Clinical trials present a daunting undertaking for fledgling companies developing novel healthcare products. While scientifically validating a product through clinical trials can provide a major edge against competitors, most startups lack the infrastructure and resources to steer the multifaceted process.
For budding enterprises, carefully weighing the advantages against the potential hurdles and risks of clinical trials is imperative.
Brenden Dougherty, the CEO of MDbio, a company combating gaps in the pharmaceutical industry by creating botanical alternatives for sleep, anxiety, and pain, is well-versed in clinical trials. MDsleep just went through the largest non-melatonin clinical trial in history, proving it’s efficacy.
The results after taking MDsleep for four weeks demonstrated substantial improvements across all measures compared to placebo:
57% of participants reported improvement in sleep disturbance, which was 35% greater than the placebo group. 38% reported less stress, a 50% greater improvement versus placebo. 14% had higher well-being scores, 64% greater than placebo. And 60% experienced less anxiety, a 17% greater improvement than a placebo.
While the clinical trial was complex, the results demonstrate it was worth the effort to prove the efficacy of the product.
The Burdensome Documentation Requirements
One initial challenge is the expansive product documentation mandated. Firms must furnish comprehensive details about their product, including testing of ingredients, sourcing, and safety protocols. Verifying the integrity and safety of components is paramount, often necessitating collaboration with a certified cGMP (Current Good Manufacturing Practice) facility. cGMP standards ensure consistent, quality production and control of pharmaceuticals, mitigating risks.

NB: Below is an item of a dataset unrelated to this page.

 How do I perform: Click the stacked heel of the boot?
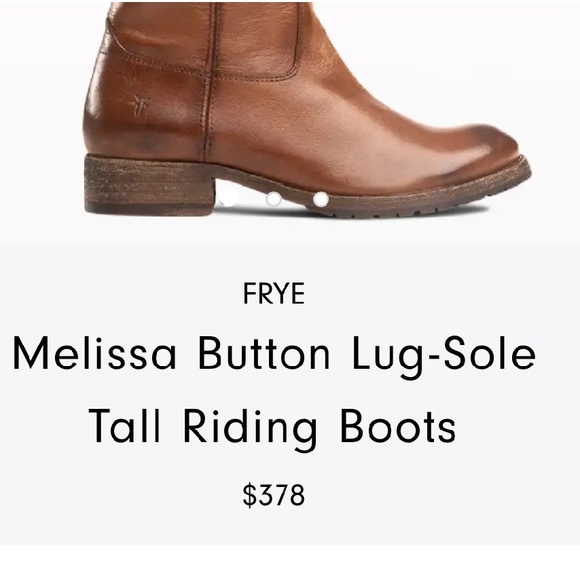149,185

The Pivotal Role of QA/QC in Manufacturing
Quality assurance (QA) and quality control (QC) are integral in manufacturing, especially for products with active ingredients. These components must be rigorously tested for potency and contaminants, with a very narrow variance threshold under 8%. For example, a Johns Hopkins study found a striking 76% of retail hemp goods mislabeled, with CBD levels diverging markedly from claims. Such discrepancies are impermissible in clinical trials, where permissible margins of error are virtually nil. Standards imposed by testing agencies typically eclipse those of governing bodies like the FDA.
Understanding Regulatory Guidelines and CRO Expectations
Grasping and adhering to regulatory standards is vital in clinical trials. While USP 561 is the FDA-sanctioned contaminant level, clinical research organizations (CROs) may impose even loftier benchmarks. Companies often only learn of these heightened CRO expectations after manufacturing a clinical trial product batch, potentially causing QA/QC failures and rejection. This squanders time and resources, underscoring thorough preparation and understanding of CRO requirements.
The Uncertain Outcomes of Clinical Testing
Also noteworthy is that most products tested clinically fail to demonstrate statistical significance exceeding a placebo. This means that after investing substantially and awaiting results for 8-12 months, a firm may find its product no more effective than a placebo, barring efficacy claims. This reality spotlights the inherent clinical trial risks and the need for companies to judiciously gauge alignment with their capabilities and aims.
Navigating the Intricacies of Clinical Evaluation
While clinical trial therapeutic significance can set a product apart, the process brims with uncertainties and hurdles. Startups, in particular, must consider the substantial resources entailed, the rigorous standards imposed, and the potential for unfavorable outcomes.
By thoroughly assessing the risks and benefits and ensuring adequate internal resources, companies can make informed decisions about undertaking the complex clinical trial journey.